Richard Papen, our protagonist, sets us up for this in the prologue: I suppose at one time in my life I might have had any number of stories, but now there is no other. This is the only story I will ever be able to tell. We can either use this to our advantage or let it eat us alive. This book has taught me how to turn pain into story, into art. Take that one story, and instead of allowing it to take your life, use it to create.


Story of Your Life by Ted Chiang ॐ Life as language

Bound by language, it informs our reality including the way we experience time. Here in this reality, we use linear language and therefore experience linear time. So in this life, whether we have free will or if our lives are predetermined isn't the point. It's how we respond in every given moment, for better or worse.

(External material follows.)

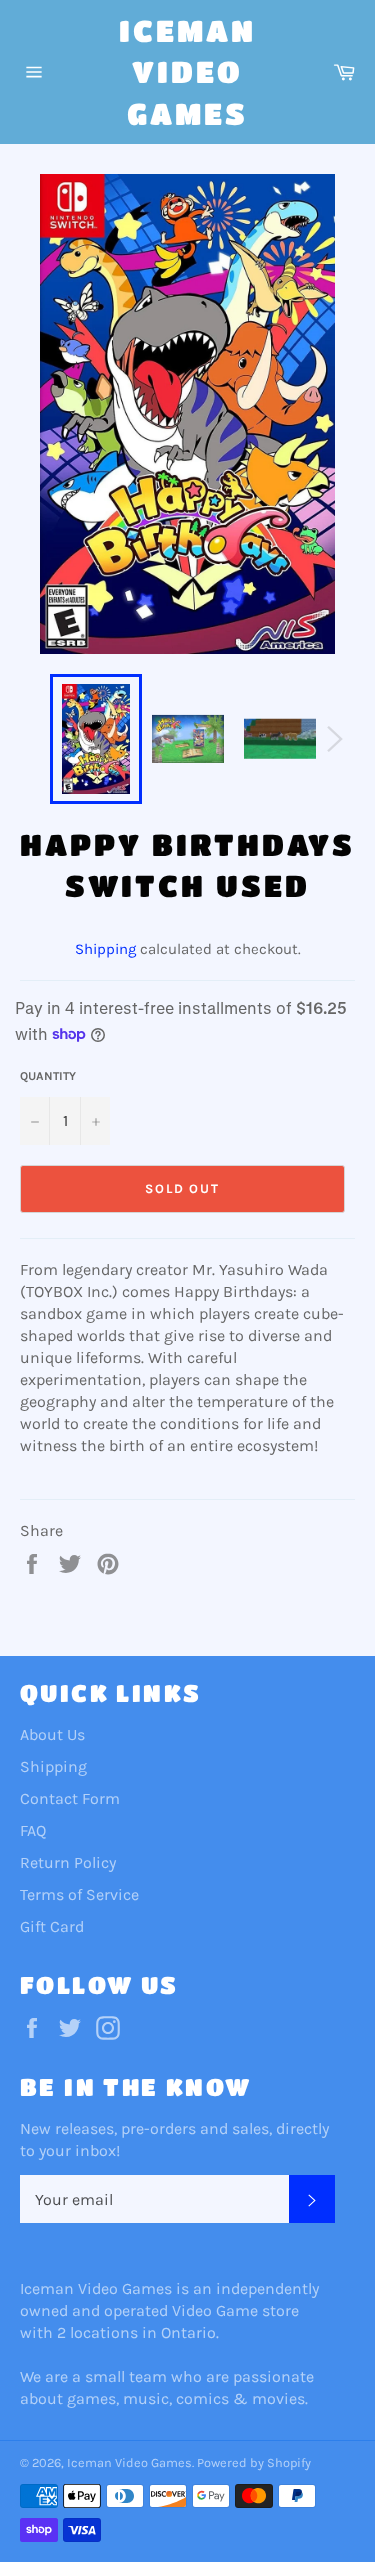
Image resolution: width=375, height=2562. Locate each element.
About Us (52, 1734)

Even if we know the future as it moves straight toward us, we aren't going to know that experience and our reaction to it until it actually happens--like light hitting water, will it take the minimum or maximum route? 

Character Louise asks us in the end: From the beginning I knew my destination....But am I working toward an extreme of joy, or of pain? A lesson that comes up again and again--when confronted with the shocking, the confusing, the unexpected, can you take a step back and allow it come at you in slow motion?  Whether it hits in a moment of joy or pain, it can be processed and transmuted for the better. Or so I'd like to think. 


Station Eleven by Emily St. John Mandel ∞ Life as interwoven connection

I read this book back in early April while island hopping around Raja Ampat, the eastern most region of Indonesia. Remote and cut off from the rest of the world, it made me think about how interconnected the world truly is. Part of Station Eleven takes place in a post apocalyptic world, but focuses on those intricate interconnections made prior, those connections that survived. We see these connections travel over time and place and through the different characters. And how small gestures of creativity and kindness can impact others in such a way it gets them through something apocalyptic (even a real apocalypse) and will remain long after. 


What are some books you are grateful for that have impacted your life in unexpected and beautiful ways?